Вот ведь какие благодетели.
– Мы, трудовая Россия, собираемся сказать свою сказку о замирении Европы… Мы обращаемся к крестьянам Болгарии, Австро-Венгрии, Германии, Турции… ко всем, ко всем ту же самую вечную сказку, которая слишком долго была сказкой, и пора ей наконец превратиться в действительность… чтобы народы успели обуздать все правительства…

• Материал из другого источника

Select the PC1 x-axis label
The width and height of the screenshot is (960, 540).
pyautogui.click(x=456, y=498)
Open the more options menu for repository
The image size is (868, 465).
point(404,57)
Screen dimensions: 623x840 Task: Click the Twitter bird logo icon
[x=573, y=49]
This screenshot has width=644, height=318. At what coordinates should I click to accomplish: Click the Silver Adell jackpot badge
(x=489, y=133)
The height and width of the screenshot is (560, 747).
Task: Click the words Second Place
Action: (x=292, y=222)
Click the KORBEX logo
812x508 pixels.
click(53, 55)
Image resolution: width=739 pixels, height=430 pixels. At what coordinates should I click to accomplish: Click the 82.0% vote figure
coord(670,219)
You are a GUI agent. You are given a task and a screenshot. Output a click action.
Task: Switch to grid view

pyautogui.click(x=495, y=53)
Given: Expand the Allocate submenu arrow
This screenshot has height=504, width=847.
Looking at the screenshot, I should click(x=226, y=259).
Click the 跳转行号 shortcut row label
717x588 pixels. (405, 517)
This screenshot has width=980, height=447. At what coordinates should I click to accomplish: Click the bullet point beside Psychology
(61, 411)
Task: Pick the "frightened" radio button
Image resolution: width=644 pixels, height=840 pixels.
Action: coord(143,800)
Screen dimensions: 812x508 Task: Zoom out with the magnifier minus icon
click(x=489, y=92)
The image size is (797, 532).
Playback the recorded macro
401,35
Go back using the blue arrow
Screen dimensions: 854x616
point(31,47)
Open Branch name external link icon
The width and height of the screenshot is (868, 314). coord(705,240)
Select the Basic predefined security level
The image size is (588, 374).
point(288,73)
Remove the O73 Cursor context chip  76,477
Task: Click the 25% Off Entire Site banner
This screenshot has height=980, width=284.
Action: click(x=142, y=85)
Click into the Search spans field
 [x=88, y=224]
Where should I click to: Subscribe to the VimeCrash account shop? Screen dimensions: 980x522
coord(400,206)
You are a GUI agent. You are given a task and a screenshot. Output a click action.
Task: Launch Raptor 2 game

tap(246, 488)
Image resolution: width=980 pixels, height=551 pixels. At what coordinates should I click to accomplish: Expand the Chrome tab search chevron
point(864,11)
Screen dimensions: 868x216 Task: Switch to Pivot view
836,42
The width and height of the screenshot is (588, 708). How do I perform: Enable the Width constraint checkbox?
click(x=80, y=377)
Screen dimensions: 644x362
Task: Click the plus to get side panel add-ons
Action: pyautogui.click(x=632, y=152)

И вот именно этому болтуну – отдать теперь всё земледелие России?
Пока бурно аплодировали, Шингарёв ловил взгляд Маслова, чтобы дал наконец слово.
Куда там! Маслов выступил с новой торжественностью и объявил о третьем почётном председателе съезда – Вере Фигнер. И опять вставал зал и аплодировал Фигнер. И она, маленькая, сухонькая, с гладко причёсанными седыми волосами, тоже начала речь.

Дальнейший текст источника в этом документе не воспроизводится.